There is an old cliché: “We can’t choose our friends.”
It was August 2009 that Jon Wilson invited me to a service at the Belmont Baptist Church. On that occasion Rev. Leslie Jobb delivered his farewell message.
Retiring after 50 years in the ministry, a large number came to hear Rev. Jobb. The veteran minister delivered a strong gospel message and at times had the congregation in stitches with his colourful stories. Thus began a 10-year friendship with Leslie, now 86 years of age.
Also an author of short stories, his Christmas story which took place during the early 1940s, is attention grabbing.
It was a very special time in the life of an eight-year-old boy living near Londonderry, with Christmas fast approaching; exciting things were happening in and around the young fellow’s home.
Leslie was in the Christmas spirit early, partly because of a flourishing local industry. Entering the workforce at age 17, Leslie worked in the woods; he was a hired hand on a farm and he was employed in a shoe factory in Ontario.
Meeting his future wife, Donna Donkervoort, in
Upper Canada, they were married in London, Ont., in 1955. From 1956 to 1959 he attended Bible school, and then served in the ministry from 1959 until 2009 in Pentecostal, Baptist and United Churches.
In retirement, the Jobbs reside in Lower Sackville. Following is Leslie’s yesteryear story, “Christmas on Folly Mountain.”
In the early 1940s, Christmas would always start early on Folly Mountain, about the middle of November, usually before the first snowfall, when the ‘Christmas tree men’ would arrive to cut down Christmas trees and tie them in bunches, all by hand.
In those days, there would be approximately six men boarding at our house. I am not sure where we put them all. When the tree cutting came to an end, they would have my mother cook a goose (more grease than goose) and have an early Christmas get-together.
My mother always had a neighbour lady come and help her, having an early Christmas was so much work.

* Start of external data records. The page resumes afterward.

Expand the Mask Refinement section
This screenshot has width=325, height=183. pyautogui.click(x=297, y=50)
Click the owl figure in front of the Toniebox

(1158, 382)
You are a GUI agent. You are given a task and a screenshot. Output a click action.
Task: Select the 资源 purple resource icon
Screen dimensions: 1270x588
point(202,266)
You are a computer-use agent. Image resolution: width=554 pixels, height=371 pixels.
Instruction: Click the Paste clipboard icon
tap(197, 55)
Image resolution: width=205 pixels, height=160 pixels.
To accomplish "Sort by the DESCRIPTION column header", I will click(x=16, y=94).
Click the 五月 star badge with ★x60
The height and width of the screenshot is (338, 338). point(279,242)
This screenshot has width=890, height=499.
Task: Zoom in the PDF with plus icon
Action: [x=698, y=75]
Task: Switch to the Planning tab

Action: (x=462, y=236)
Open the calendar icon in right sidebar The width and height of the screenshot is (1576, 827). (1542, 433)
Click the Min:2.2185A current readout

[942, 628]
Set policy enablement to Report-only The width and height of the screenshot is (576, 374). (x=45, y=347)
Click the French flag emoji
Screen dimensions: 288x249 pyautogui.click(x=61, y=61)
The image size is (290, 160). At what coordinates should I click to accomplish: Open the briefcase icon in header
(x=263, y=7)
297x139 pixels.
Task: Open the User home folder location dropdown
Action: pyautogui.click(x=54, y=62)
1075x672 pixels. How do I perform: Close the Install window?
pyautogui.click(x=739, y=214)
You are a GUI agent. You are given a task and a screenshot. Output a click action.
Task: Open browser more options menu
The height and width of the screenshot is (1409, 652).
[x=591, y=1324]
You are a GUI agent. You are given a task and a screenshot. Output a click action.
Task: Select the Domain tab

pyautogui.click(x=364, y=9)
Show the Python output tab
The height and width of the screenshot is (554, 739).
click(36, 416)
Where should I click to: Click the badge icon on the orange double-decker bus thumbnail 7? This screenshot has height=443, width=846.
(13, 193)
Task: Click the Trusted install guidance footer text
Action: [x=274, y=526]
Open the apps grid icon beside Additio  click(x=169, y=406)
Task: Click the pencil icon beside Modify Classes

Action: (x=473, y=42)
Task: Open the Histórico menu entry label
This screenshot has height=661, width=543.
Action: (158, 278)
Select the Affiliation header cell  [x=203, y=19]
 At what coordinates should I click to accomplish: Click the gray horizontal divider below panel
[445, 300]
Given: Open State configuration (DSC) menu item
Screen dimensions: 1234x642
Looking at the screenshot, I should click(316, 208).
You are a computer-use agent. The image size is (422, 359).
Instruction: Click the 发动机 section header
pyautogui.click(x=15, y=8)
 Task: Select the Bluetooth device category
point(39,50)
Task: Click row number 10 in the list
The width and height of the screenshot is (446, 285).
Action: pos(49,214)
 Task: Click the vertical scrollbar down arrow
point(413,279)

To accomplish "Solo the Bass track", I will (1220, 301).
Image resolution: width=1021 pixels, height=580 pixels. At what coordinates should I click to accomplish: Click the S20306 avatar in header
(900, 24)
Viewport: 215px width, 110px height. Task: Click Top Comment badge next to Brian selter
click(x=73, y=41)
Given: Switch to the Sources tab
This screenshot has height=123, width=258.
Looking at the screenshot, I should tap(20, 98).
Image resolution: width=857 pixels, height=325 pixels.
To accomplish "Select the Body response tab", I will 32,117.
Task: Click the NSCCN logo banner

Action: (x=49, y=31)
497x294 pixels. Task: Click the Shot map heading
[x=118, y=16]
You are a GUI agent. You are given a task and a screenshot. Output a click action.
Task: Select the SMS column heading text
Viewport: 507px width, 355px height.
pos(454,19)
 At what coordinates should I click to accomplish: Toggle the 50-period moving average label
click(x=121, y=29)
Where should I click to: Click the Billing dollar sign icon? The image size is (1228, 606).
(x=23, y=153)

I remember watching the Christmas tree men and noticed a man who had only one hand, with a hook on the other hand; but boy, could he tie those trees. It was amazing to see him work. My older brother told me they would haul the trees by horse and wagon to Londonderry Station and load them on a boxcar to be shipped by train, usually to Boston, Mass. That was in the days before we had all those artificial trees, even musical trees.
My sister told me about one Christmas in particular that she remembered. She said they put real candles on the tree; you would light them and sit and watch them burn for about 10 minutes. No doubt they would crank up the old phonograph and play some carols or somebody would drop in and play some carols on the old reed organ.
Our house and barn were on the road leading to Londonderry, which is now called Base Line Road. As a result of the Trans-Canada Highway being built in 1956, most buildings have been torn down. You could travel on to Parsboro on the road, it was kept graveled by a lumber company. In the winter, bulldozers kept the road open.
Scripture that has been with me most of a lifetime would be Luke chapter 2, verses 11 and 14:
“For unto you is born this day in the city of David a Saviour, which is Christ the Lord.
Glory to God in the highest, and on earth peace, good will toward men.”
I recall something like this being written in a book The Talking Christmas Tree:
“To make others happy is the big job of the Christmas tree, perhaps no other thing ever grown or made by the hands of man has brought more joy to the world. This is because the Christmas tree reminds us of the joy that came to the world when Christ was born.”
So, I and my brother looked forward to every November. We watched the Christmas tree men cut down the trees, the bulldozers plowing the road… of course, all in the days before TV and the other modern entertainment.
It certainly was exciting – I’ll never forget those days in the early 1940s and Christmas on Folly Mountain.